In reality, anicca vata saṅkhāra – all conditioned phenomena are impermanent; sabbe dhamma anatta – all dhamma are non-self; pañcupādānakkhandha dukkha – the five clinging khandhas are dukkha. You have to contemplate the five khandhas so that they are all the same. Therefore, if you contemplate anicca, it finishes the task. If dhamma shows you anicca, it becomes anicca-ñāṇa. If it shows dukkha, it becomes dukkha-ñāṇa. If it shows anatta, it becomes anatta-ñāṇa. Knowledge develops by itself and is not made by oneself. It’s developed by contemplation. (Sayadaw points to two plastic cups in front of him) This side of the cup is anicca (i.e., object). This cup is contemplative ñāṇa. Combining them together becomes the knowledge of anicca. Therefore, it’s not the name of contemplative knowledge. It’s the name of the object of contemplation. We’re following the name of the object of contemplation. It’s clear.

It's not about making it happen. Knowing it accordingly with the dhamma shows its true nature. Ñāṇa takes the name of the object of contemplation. Only what the dhamma tells you is right. It’s not right just by reciting. It becomes anicca and dukkha and anatta-ñāṇas respectively, based on the dhamma signs. It does not relate to ñāṇa. The nature of ñāṇa is only knowing. Therefore, if you still do not discern dhamma, do not contemplate as anicca. It becomes vipassanā ñāṇa only by what the dhamma is showing you. Do not take it from a book, which is only a record.
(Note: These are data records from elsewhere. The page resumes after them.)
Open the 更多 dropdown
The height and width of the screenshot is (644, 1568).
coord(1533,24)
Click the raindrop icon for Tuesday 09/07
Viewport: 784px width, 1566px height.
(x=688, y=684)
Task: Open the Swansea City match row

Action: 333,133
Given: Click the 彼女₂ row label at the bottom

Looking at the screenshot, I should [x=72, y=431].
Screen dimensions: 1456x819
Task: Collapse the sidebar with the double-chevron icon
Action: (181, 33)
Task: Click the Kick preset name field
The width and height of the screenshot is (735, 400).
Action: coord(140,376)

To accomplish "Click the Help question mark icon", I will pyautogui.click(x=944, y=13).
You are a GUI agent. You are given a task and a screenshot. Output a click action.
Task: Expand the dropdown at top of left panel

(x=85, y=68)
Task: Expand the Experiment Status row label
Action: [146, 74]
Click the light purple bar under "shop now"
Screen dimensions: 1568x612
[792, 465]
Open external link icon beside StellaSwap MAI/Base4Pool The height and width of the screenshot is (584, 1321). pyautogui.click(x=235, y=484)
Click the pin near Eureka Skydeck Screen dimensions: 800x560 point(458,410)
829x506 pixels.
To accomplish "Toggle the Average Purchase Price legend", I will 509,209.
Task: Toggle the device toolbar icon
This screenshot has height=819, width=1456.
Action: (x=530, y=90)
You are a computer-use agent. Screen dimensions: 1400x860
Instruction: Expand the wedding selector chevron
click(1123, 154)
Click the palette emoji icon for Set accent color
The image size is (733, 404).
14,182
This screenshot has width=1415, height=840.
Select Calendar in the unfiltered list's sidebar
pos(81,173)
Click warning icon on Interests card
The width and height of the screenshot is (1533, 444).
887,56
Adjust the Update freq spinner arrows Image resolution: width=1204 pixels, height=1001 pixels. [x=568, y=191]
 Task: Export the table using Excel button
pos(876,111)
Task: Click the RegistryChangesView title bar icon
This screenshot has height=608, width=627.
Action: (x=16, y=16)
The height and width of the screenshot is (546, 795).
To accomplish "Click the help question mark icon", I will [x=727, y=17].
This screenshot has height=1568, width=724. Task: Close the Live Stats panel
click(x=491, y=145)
The practice of vipassanā is to know oneself (D.A process is about oneself). Not knowing oneself means that living beings are encountering many kinds of dukkha. This ñāṇa is made by dhamma (not by prayers). Wisdom perfection arises by contemplating dhamma (So Buddhism is not a blind faith. Confidence comes from direct experience without judgement and coloring. (Sayadaw continues on Sakka’s Questions). The Buddha-dhamma arrives in your body. This Ñāṇa ought to become a Dhamma–cetiya. Flesh, blood, bones are like bricks and cement. If you contemplate three types of feeling with their aniccas, and papañca dies → vitakka dies → …… issa/macchariya die (see the Sakkapañha Sutta, Dīgha Nikāya, DN 21).